Taken together, this study suggests normal proliferation, but impaired late neuronal differentiation of iPSCs derived from familial BD patients. Additionally, upregulation of GAD1 in combination with downregulation of SCN4B points to a possible imbalance of excitatory and inhibitory neurotransmission in late neurons.

7. The Road Ahead: Promises, Caveats, and Challenges

iPSC-based disease modeling has led to the identification of a variety of potential neurodevelopmental and electrophysiological anomalies in BD-derived cells: Shifts in cell lineage decisions, deficits in cellular proliferation and adhesion, deregulation of mitochondrial function, inflammatory pathways, or miRNAs, and above all, alterations in Ca2+ and receptor-mediated signaling associated with increased neuronal excitability. Interestingly, some of these processes can be normalized by lithium treatment, a first line therapy in BD, and may recapitulate processes from the diseased brain. While altered differentiation potential and Ca2+ signaling are likely to influence each other [74,79], it remains to be clarified whether they entail shared or different genetic liabilities.
Notwithstanding this notable progress, we will consider next a number of caveats that may confound current findings and call for further improvements on the generation and design of patient-specific iPSC studies.

7.1. Karyotype Analysis

Several limitations are inherent to the iPSC technology and necessitate refined quality controls.
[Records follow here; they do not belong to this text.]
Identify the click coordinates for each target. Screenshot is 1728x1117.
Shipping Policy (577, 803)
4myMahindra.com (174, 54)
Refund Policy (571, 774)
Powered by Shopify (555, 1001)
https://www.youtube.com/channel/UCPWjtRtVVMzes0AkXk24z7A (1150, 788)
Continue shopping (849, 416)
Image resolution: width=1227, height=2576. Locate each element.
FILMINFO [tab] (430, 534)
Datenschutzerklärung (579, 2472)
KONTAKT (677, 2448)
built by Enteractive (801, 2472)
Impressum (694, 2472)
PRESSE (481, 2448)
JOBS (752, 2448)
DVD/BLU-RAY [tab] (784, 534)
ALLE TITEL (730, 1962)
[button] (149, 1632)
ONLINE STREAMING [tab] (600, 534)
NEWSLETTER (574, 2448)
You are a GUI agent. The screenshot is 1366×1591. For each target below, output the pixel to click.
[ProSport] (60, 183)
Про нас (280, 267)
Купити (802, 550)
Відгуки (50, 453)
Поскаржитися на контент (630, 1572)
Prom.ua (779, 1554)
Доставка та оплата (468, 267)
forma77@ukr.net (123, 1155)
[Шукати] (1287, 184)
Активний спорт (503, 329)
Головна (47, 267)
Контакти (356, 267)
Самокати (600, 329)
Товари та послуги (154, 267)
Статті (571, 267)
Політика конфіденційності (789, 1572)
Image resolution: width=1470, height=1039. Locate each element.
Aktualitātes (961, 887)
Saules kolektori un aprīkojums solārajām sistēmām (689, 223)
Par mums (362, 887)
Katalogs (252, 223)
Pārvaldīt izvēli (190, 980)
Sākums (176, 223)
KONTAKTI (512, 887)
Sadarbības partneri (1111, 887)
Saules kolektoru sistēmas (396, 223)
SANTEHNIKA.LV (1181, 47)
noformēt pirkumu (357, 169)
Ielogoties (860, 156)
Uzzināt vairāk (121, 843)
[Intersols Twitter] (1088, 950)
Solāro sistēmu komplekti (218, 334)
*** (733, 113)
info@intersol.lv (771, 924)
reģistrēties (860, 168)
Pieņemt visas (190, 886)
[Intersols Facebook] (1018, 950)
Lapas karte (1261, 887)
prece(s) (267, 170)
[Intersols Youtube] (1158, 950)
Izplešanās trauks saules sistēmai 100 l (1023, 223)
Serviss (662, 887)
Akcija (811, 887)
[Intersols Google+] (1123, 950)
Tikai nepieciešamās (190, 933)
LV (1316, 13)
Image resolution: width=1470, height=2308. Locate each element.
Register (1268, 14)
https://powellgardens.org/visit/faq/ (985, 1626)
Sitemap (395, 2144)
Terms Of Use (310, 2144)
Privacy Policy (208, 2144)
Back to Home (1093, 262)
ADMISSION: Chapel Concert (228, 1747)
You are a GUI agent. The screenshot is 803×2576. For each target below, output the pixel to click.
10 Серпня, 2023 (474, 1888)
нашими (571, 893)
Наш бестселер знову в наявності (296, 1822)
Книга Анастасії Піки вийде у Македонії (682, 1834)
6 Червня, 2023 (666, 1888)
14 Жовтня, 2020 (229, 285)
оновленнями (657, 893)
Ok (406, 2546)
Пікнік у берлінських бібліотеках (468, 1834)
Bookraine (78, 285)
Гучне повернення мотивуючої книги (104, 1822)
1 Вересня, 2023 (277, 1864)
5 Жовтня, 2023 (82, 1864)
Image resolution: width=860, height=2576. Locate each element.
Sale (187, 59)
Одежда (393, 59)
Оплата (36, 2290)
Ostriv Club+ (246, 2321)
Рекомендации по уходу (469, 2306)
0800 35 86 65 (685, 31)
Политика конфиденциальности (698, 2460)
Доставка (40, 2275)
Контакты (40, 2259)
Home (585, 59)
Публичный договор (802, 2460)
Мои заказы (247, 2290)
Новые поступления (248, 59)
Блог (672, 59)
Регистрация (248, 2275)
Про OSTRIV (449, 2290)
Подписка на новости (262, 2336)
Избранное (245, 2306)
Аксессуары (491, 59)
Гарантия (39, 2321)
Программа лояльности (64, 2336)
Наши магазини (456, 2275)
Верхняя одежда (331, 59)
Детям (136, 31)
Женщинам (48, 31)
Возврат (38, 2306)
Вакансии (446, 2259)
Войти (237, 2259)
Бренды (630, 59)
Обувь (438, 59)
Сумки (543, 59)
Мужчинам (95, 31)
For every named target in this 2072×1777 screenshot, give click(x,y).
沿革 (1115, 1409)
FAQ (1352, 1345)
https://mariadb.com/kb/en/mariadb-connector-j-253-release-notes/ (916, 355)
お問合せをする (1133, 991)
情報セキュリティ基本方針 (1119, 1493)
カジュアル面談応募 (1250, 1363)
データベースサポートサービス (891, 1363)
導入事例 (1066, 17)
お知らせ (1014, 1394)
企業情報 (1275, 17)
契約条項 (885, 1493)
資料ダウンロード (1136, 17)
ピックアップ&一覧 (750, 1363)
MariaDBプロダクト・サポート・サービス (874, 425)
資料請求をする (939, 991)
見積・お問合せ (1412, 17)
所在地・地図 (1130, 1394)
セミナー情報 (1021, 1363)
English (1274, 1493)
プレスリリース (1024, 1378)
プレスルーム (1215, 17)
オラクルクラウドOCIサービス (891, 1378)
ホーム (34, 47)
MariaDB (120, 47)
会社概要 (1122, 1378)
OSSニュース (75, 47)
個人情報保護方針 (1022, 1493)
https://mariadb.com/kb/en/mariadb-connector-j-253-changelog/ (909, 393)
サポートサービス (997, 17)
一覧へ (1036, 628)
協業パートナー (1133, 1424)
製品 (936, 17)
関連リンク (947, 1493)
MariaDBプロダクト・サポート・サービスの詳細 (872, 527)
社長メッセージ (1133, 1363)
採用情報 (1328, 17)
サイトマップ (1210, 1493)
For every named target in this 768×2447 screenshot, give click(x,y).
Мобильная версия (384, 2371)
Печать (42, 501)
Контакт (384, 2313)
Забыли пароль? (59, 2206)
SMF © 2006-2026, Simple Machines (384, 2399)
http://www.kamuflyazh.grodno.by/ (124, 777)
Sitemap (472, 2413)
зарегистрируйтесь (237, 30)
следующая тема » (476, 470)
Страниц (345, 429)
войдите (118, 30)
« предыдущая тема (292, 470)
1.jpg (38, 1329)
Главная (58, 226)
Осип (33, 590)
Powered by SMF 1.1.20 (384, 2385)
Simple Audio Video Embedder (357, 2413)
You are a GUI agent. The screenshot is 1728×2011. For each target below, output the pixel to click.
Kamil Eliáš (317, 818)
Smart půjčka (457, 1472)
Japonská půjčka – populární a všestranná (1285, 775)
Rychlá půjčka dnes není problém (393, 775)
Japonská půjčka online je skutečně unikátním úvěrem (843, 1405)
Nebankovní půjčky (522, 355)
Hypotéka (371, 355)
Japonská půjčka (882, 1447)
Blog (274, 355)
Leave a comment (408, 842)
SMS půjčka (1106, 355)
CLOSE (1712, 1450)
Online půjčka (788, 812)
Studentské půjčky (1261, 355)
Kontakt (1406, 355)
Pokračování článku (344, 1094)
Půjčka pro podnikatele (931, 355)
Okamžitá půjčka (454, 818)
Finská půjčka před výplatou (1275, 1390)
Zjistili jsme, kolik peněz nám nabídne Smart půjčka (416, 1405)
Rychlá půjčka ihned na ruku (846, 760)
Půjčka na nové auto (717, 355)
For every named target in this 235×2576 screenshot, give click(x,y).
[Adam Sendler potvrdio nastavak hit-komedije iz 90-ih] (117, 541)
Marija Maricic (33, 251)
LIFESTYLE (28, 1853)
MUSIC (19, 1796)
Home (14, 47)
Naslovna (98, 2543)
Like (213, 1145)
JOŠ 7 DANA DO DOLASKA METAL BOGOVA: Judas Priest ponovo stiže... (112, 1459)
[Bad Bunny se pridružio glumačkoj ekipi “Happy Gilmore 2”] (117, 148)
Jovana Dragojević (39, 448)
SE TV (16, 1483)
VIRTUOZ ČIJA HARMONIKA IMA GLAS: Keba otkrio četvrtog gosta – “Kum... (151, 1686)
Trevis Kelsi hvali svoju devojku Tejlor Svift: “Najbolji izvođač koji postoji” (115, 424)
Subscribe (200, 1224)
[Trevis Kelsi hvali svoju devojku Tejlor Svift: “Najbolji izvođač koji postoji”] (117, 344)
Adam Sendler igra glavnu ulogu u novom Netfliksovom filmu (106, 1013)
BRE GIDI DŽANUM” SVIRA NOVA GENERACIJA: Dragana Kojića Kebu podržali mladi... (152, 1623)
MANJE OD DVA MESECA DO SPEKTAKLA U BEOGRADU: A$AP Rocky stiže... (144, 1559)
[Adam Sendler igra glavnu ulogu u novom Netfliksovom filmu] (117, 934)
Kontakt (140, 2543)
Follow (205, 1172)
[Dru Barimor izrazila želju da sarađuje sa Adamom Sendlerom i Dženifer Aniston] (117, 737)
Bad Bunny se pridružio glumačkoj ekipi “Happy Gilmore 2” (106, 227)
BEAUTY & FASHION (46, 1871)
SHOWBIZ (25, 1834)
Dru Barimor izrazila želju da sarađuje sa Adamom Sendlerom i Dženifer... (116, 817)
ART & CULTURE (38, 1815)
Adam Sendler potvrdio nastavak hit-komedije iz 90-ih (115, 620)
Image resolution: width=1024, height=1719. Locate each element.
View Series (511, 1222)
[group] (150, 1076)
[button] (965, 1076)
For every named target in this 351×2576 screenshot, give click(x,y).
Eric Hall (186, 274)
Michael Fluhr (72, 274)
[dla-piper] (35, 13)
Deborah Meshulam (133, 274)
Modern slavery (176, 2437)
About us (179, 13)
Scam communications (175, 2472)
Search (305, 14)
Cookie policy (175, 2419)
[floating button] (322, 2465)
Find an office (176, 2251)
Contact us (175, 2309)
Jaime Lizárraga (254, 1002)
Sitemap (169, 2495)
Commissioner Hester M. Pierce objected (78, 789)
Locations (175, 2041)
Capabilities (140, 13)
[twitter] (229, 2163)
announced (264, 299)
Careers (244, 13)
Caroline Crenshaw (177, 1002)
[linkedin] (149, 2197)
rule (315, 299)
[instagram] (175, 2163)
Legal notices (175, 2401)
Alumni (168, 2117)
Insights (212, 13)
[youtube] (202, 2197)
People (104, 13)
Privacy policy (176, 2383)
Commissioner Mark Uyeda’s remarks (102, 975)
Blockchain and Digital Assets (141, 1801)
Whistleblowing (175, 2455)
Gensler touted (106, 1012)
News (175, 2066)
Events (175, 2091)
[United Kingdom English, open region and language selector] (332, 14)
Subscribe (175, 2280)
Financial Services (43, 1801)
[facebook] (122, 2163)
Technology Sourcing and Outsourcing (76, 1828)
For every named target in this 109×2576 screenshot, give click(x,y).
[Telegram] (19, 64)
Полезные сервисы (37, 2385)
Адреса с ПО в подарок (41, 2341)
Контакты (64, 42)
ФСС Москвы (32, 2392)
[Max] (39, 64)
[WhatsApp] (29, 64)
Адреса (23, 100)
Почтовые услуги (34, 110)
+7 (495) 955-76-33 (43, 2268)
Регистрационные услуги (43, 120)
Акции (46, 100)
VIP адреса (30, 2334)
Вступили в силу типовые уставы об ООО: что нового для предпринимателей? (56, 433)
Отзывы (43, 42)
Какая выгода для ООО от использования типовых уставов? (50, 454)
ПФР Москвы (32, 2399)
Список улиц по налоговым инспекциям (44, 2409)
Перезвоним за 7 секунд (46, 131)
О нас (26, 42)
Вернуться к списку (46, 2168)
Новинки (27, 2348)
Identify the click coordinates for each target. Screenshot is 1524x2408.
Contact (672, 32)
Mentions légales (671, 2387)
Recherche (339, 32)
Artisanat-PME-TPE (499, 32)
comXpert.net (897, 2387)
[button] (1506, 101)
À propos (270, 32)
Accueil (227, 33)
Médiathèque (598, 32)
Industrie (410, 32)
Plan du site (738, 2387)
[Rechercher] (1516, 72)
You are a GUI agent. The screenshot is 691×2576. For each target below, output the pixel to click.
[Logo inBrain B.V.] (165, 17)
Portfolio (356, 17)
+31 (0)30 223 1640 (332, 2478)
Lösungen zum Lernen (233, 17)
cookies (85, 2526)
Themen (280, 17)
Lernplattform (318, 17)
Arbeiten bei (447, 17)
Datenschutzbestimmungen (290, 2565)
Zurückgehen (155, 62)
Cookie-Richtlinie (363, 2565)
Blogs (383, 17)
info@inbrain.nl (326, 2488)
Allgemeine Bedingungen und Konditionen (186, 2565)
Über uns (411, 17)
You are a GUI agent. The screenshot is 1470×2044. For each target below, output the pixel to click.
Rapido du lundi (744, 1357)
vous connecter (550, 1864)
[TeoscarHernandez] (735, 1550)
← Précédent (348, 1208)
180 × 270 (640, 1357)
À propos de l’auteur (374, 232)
Originally, reprogramming factors were introduced into fibroblast by means of retroviral virus vectors [51]. By integrating into the host genome, these vectors potentially cause genetic lesions confounding the analysis of molecular and cellular phenotypes in case/control studies. Therefore, non-integrating reprogramming methods comprising Sendai virus, episomal and mRNA transfections (Table 1) are the method of choice [93]. Each of these footprint-free technologies has different advantages and shortcomings with respect to reprogramming efficiency, reliability, workload, safety precautions, and costs. While traditional low-resolution karyotypic analyses (G-banding) can only identify large aneuploidies over 5 MB in size, Schlaeger et al. [93] used in a comparative reprogramming study an array system with an average resolution of 43 KB throughout the genome and 24 KB in RefSeq genes. This approach evidenced the highest aneuploidy for retroviral and episomal derived iPSCs (13.5% and 11.5% respectively), lower aneuploidy rates for lentiviral and Sendai virus-derived iPSCs (4.5% and 4.6% respectively), and the lowest aneuploidy rate for RNA-derived iPSCs (2.30%). These findings indicated that iPSCs may carry more mutations than other cultured somatic cells because of the reprogramming process and/or extended culture conditions. To address this topic, Kwon and coworkers [94] compared the mutational load of clonal fibroblast lines and iPSC lines generated from the same fibroblast. By means of whole exome sequencing they could show that iPSCs and clonal fibroblasts contain comparable number of new mutations, as compared with their parental (non-clonal) fibroblasts. Importantly, deep, targeted resequencing demonstrated that more than 90% of these mutations occur randomly and correspond to preexisting sequence variants in small subsets of the parental fibroblast population. In line with this finding we note that blood samples comprise multiple cell types including T or B lymphocytes that harbor pre-existing DNA rearrangements at the V(D)J locus and thus differ from the donor’s authentic genotype; a distinction that may influence the interpretation of immune-related processes in appropriate iPSC models. Alternatively, enrichment and reprogramming of hematopoietic progenitor cells provides a convenient source for patient-specific iPSC generation [95].
Irrespective of these caveats, there is now compelling evidence that common genetic variation underlies the molecular heterogeneity in iPSCs [96,97,98,99,100,101]. Genetic differences between individuals contribute significantly to transcriptional variation between iPSCs with donor effect accounting for a median of ~6% [97] and ~49% [101] of expression variation between iPSCs. Lesser donor specific effects of ~2% were reported from differentiated neuronal cells [102] possibly due to considerable variation in the differentiation capacity (see below). Furthermore, Kilpinen et al. [97] reported based on genome-wide profiling (RNA-sequencing, DNA methylation arrays, quantitative proteomics, and imaging of cell morphology) of a large number (n = 711) of systematically generated and genotyped iPSCs that 5–46% of the variation in different iPSCs phenotypes, including differentiation capacity and cellular morphology, relate to donor-specific effects. High resolution karyotype mapping (detection limit > 200 KB) of donor-matched samples also confirmed the existence of copy number alterations that need to be considered in case/control studies lending further weight to the results from Kwon et al. [94].
Taken together, donor-matched high-resolution karyotype maps are looked-for in reprogramming of BD specimens in order to detect and assess karyotypic anomalies more precisely. Since donor cell populations are usually non-clonal, multiple iPSCs should be generated, matched with the parental karyotype, and separately analyzed in functional studies. Moreover, due to the existing selection pressure under in vitro culture, iPSC karyotypes need to be routinely controlled for the elimination of growth promoting karyotypic anomalies that arise during long-term passage [94].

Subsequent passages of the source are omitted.